Building an in-app messaging system involves multiple layers working together: event detection on your backend, real-time delivery infrastructure, persistent storage, and UI components on the frontend. Understanding how these pieces fit together helps you make better architectural decisions, whether you're building from scratch or integrating a third-party service.
Understanding the architecture
At its core, an in-app messaging system follows a predictable flow. Something happens in your application that triggers a notification. Your backend processes this event, determines who should be notified and how, then stores the message and queues it for delivery. Real-time infrastructure pushes the notification to any connected clients, where UI components render it appropriately. When users interact with the message, those state changes sync back to your server.

Event triggers and message orchestration
Everything starts with an event. This could be a user action, such as posting a comment, a system event, like payment processing, or a scheduled task, like a weekly digest. Your backend needs to capture these events and transform them into notifications.

> [Entries provided]

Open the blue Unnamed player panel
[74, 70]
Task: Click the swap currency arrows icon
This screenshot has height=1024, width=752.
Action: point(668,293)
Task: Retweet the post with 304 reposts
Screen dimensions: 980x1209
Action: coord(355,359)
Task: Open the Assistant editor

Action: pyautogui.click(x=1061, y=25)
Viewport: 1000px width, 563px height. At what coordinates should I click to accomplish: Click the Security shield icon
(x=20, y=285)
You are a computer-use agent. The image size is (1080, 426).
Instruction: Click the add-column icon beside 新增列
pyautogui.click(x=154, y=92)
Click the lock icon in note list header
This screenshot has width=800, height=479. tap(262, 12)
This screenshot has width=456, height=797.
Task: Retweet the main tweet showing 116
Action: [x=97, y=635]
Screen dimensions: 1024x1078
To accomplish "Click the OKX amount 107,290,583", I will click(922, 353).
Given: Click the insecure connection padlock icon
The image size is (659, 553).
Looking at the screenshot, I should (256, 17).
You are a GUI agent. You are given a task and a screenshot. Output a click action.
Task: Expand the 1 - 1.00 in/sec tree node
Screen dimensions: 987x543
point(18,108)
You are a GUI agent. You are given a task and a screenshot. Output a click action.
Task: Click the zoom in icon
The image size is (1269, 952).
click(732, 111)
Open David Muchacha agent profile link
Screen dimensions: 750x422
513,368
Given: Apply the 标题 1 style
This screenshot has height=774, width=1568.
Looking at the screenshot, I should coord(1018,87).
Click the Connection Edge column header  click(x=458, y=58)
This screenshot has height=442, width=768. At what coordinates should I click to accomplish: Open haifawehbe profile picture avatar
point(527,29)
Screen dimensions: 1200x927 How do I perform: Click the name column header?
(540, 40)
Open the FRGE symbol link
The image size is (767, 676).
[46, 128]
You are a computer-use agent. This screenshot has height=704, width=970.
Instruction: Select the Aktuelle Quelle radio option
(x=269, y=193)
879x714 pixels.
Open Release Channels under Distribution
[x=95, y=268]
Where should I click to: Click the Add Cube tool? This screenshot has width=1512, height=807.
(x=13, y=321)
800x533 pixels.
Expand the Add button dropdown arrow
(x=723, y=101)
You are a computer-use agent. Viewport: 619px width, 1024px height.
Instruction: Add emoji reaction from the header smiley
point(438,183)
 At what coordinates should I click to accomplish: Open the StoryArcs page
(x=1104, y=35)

> [Exercise tasks]
A. Summarize the in-app messaging text in two sentences.
B. Copy the in-app messaging text between "Building an in-app" and "to your server.", inclusive, switching each "backend" to "server-side code".

> [Written responses]
A. An in-app messaging system combines backend event detection, real-time delivery infrastructure, persistent storage, and frontend UI components. Events such as user actions, system events, or scheduled tasks are turned by the backend into notifications that are stored, queued, pushed to connected clients, and rendered, and user interactions then sync back to the server.

B.
Building an in-app messaging system involves multiple layers working together: event detection on your server-side code, real-time delivery infrastructure, persistent storage, and UI components on the frontend. Understanding how these pieces fit together helps you make better architectural decisions, whether you're building from scratch or integrating a third-party service.
Understanding the architecture
At its core, an in-app messaging system follows a predictable flow. Something happens in your application that triggers a notification. Your server-side code processes this event, determines who should be notified and how, then stores the message and queues it for delivery. Real-time infrastructure pushes the notification to any connected clients, where UI components render it appropriately. When users interact with the message, those state changes sync back to your server.